*Data listing:*
[Start]

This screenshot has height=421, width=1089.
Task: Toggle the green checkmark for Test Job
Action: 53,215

[End]
[Start]

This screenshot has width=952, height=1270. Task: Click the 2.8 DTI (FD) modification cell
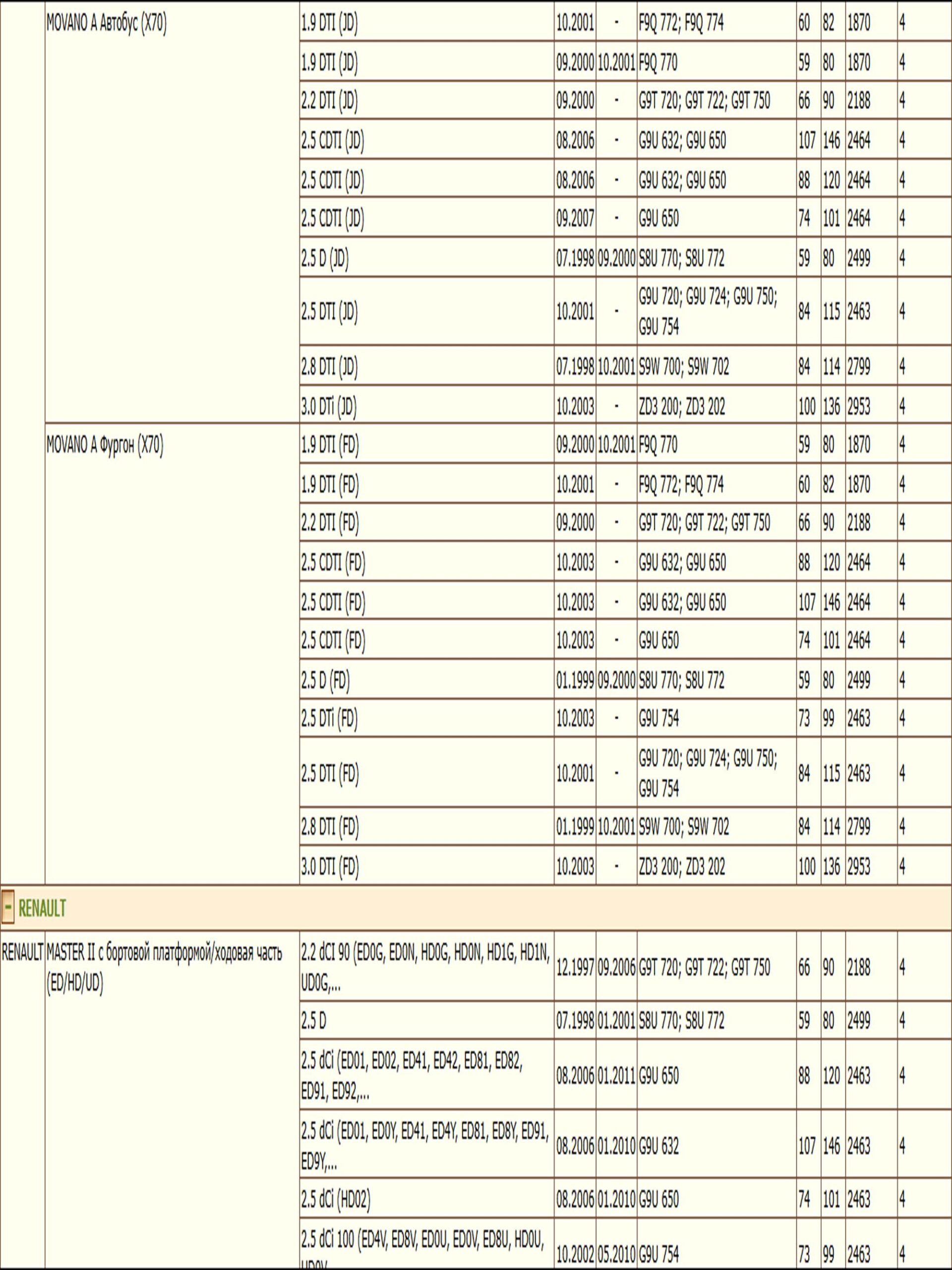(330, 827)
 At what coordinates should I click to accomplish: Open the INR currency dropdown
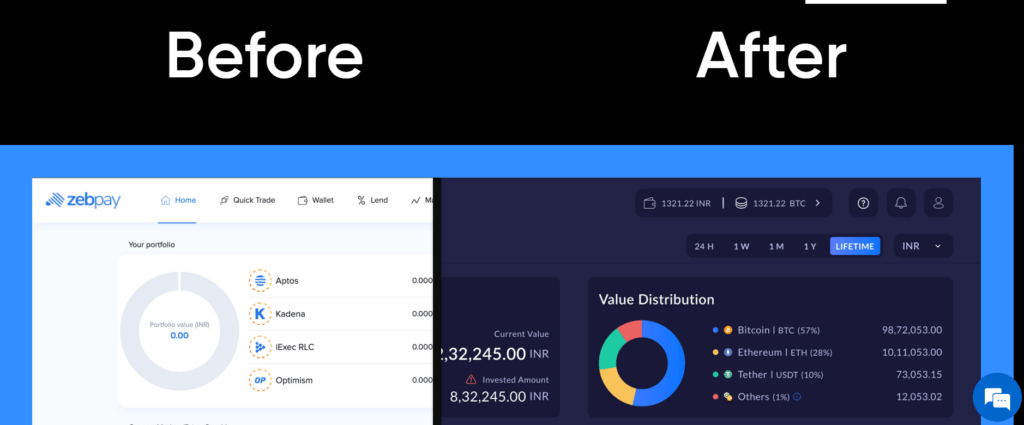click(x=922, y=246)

[End]

*What the task asks:* Output the records verbatim, starting with the line that contains "At what coordinates" and going on through the line that contains "click(x=922, y=246)", and omit the pictures from the answer.

*Task result:*
 At what coordinates should I click to accomplish: Open the INR currency dropdown
click(x=922, y=246)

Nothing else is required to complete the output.